Lemonade Finance raises $725k pre-seed financing to change cross-border financial services for Africans abroad.
Lemonade solves a problem that Africans in the diaspora face: sending and receiving money from their home countries in efficient, affordable, and fast ways.
Lemonade Finance, a startup that allows Africans abroad to send and receive money from home, has raised $725k in pre-seed funding. The American startup accelerator, YCombinator, and Venture Capital firms, Microtraction, Ventures Platform, and Acuity Venture Partners funded the pre-seed round along with involvement from several other individual investors.
Lemonade solves a problem that Africans in the diaspora face: sending and receiving money from their home countries in efficient, affordable, and fast ways.

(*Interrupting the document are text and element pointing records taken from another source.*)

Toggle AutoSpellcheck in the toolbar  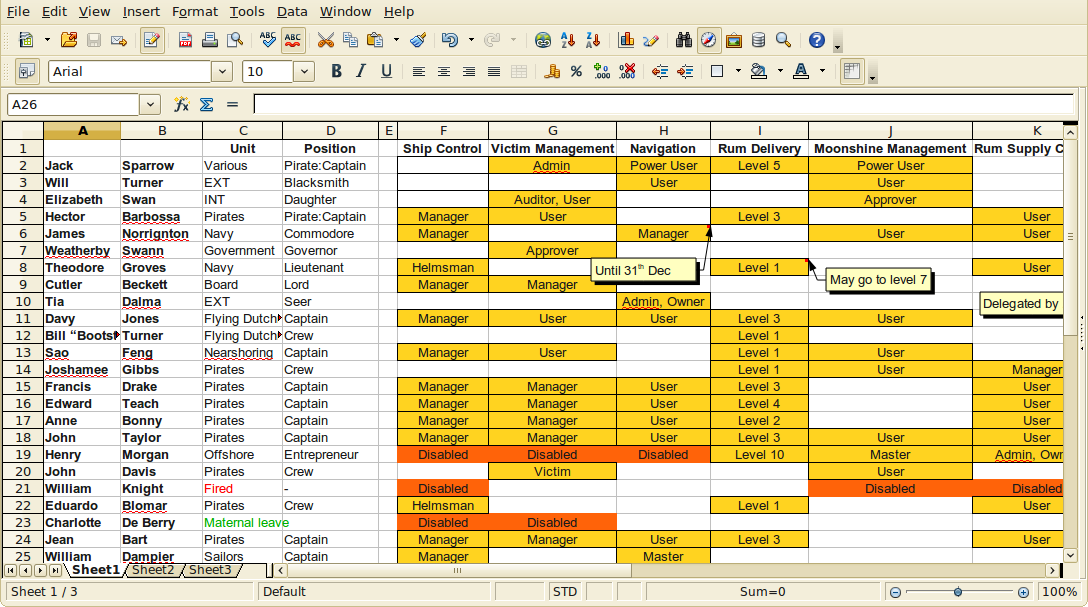[x=292, y=40]
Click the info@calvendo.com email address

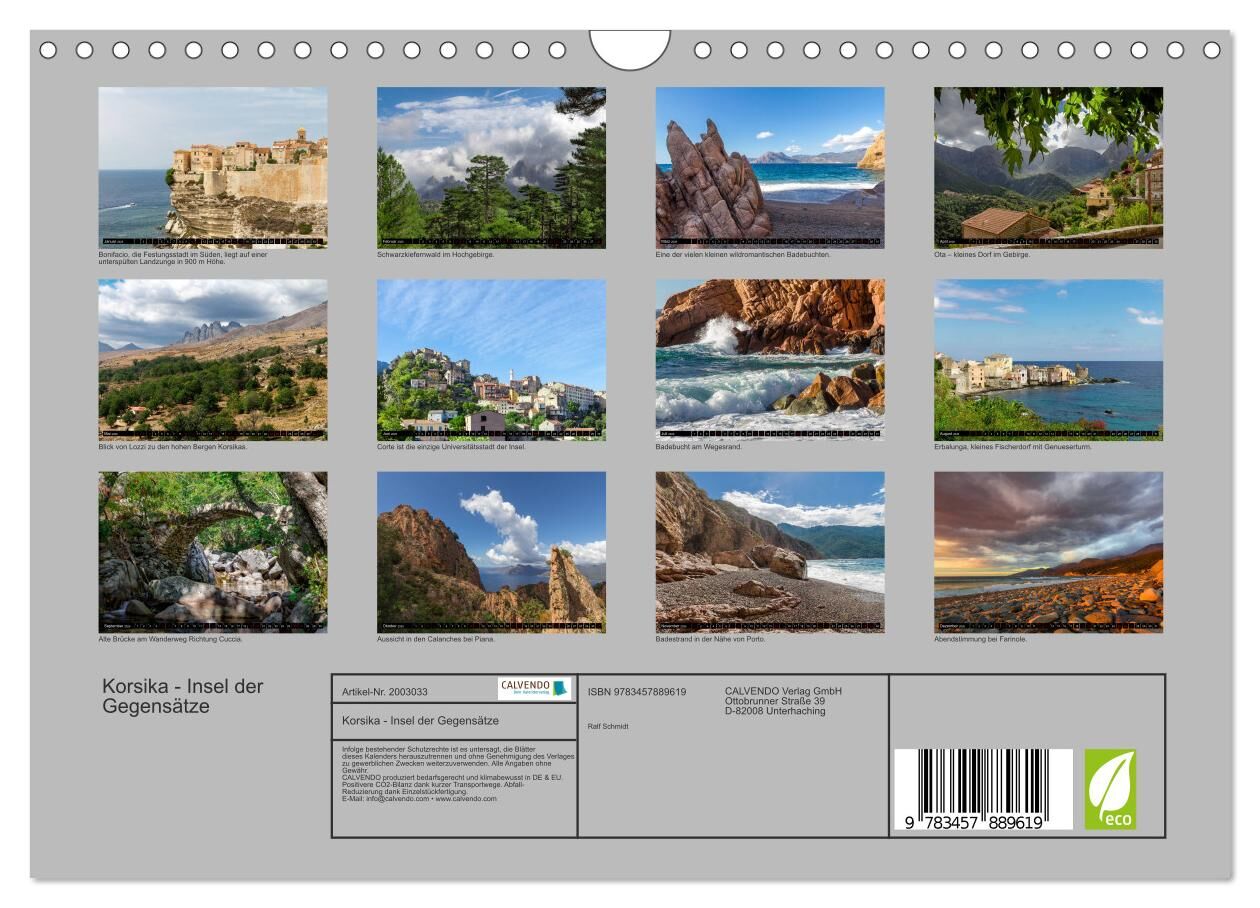click(398, 799)
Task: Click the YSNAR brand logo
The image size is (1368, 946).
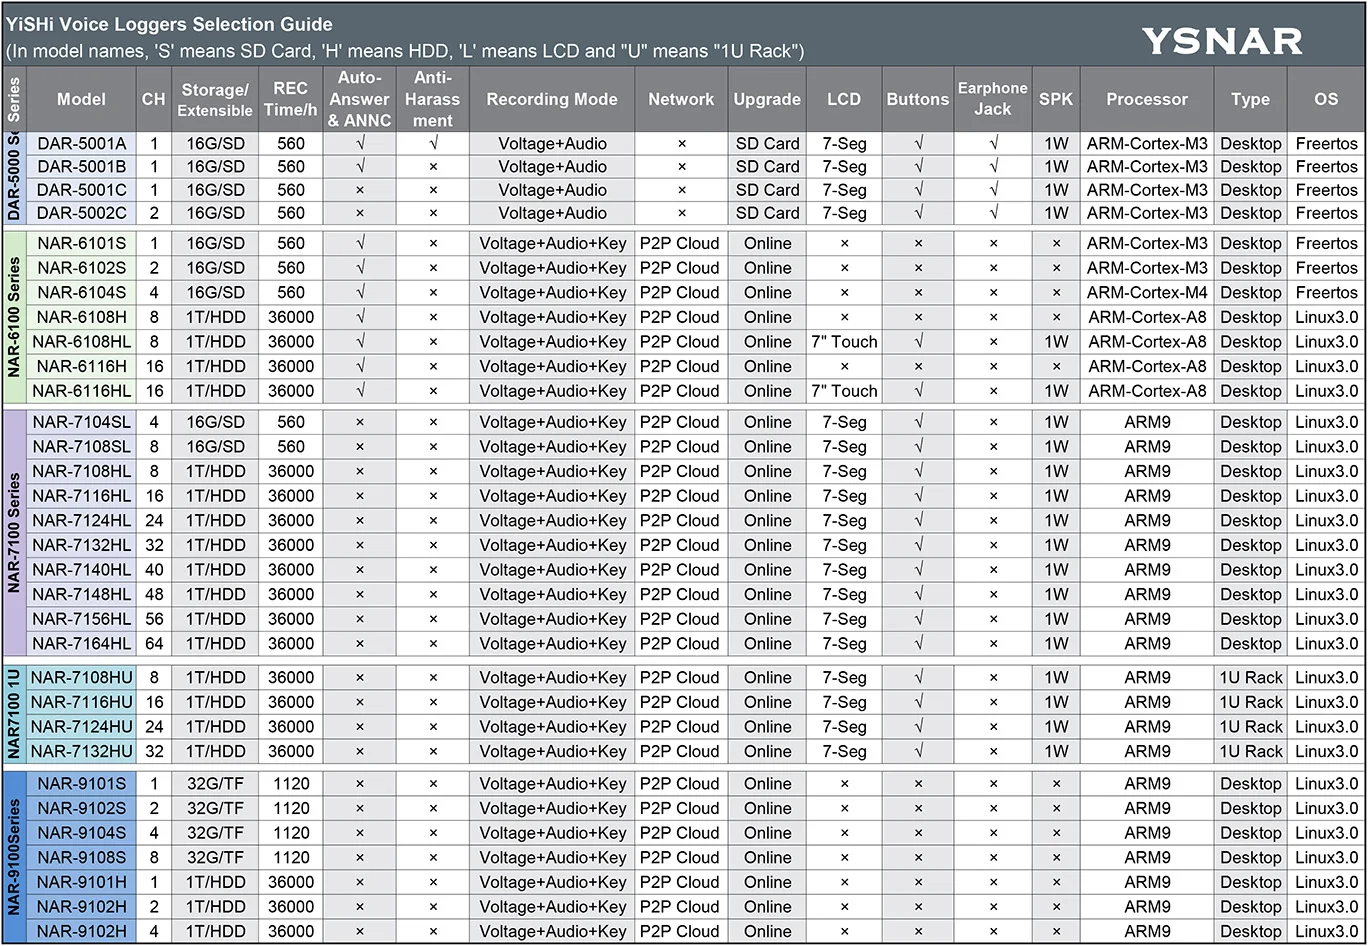Action: click(x=1222, y=41)
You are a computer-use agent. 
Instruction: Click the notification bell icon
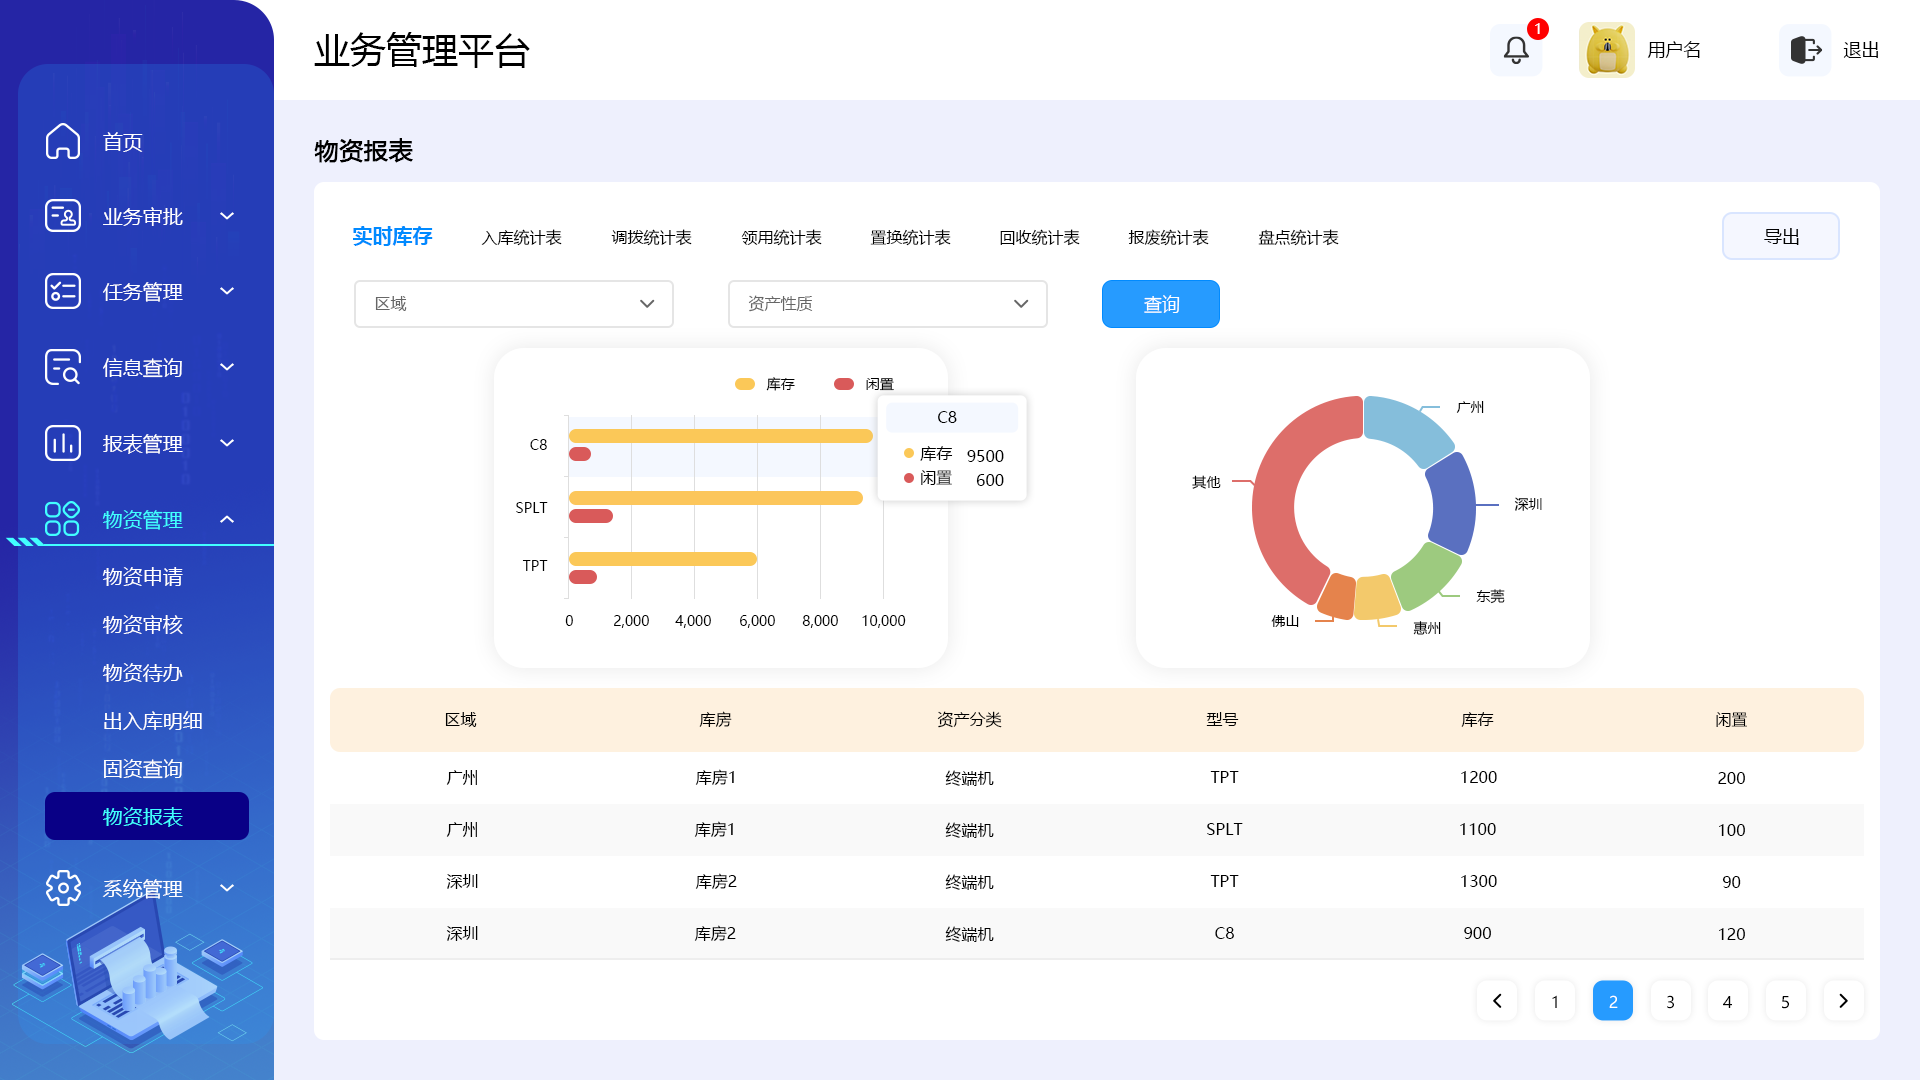pyautogui.click(x=1516, y=50)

The existing remittance options, some of which are led by big players, are not nimble enough. For instance, many Africans abroad own businesses back home and need to hold money in two currencies. They also need to move such funds quickly, sometimes for needs and purposes that are urgent.
This is where Lemonade differentiates itself, with an app that lets users hold their balances in the currencies that matter to them. A Nigerian user of Lemonade in the U.K can hold the Pound Sterling and the Nigerian Naira, easily converting one to the other. Users can also transfer the money back and forth from Nigeria without needing to wait days.
The startup’s co-founders, Ridwan Olalere and Rian Cochran say that this flexibility is intentional and has been at the core of the team’s thinking in building the app. Ridwan told (whatever publication), “Before Lemonade, international money transfers that should take minutes took days.
Those are hours of stress and anxiety for you and your family while your money is stuck in transit. It also makes it difficult for many Africans abroad, who own businesses, to keep those ventures running. The Lemonade app solves all that, with great rates and instant transfers across borders; it’s a game-changer for the African diaspora.”
That promise of efficiency resonates with users in Canada. With proven service, Lemonade Finance is also setting its sights on Africans in the U.K, who also need to jump through hoops to send and receive money from home. There are also reports of an expansion to Ghana, although the timeline remains unknown.
Away from funding, two of the company’s investors, Microtraction and Ventures Platform, say they’re confident of the critical nature of Lemonade’s solution. According to Dayo Koleowo, Managing Partner at Microtraction, “Lemonade’s solution is very timely. As a multi-currency financial service provider, they make it easy for the African diaspora to send and receive money from their new country of residence, which is remarkable. We believe Rian and Ridwan have the technical and financial know-how to provide the number 1 cross-border Neobank for Africans in diaspora.”
Kayode Oyewole, a partner at Ventures Platform, said, "We are excited to back Ridwan, Rian and the Lemonade team, who have built a compelling financial product to serve the more than 100 million African diaspora, who today have limited access to great financial products. The founders are rockstars with deep experience building and scaling products to reach millions of users."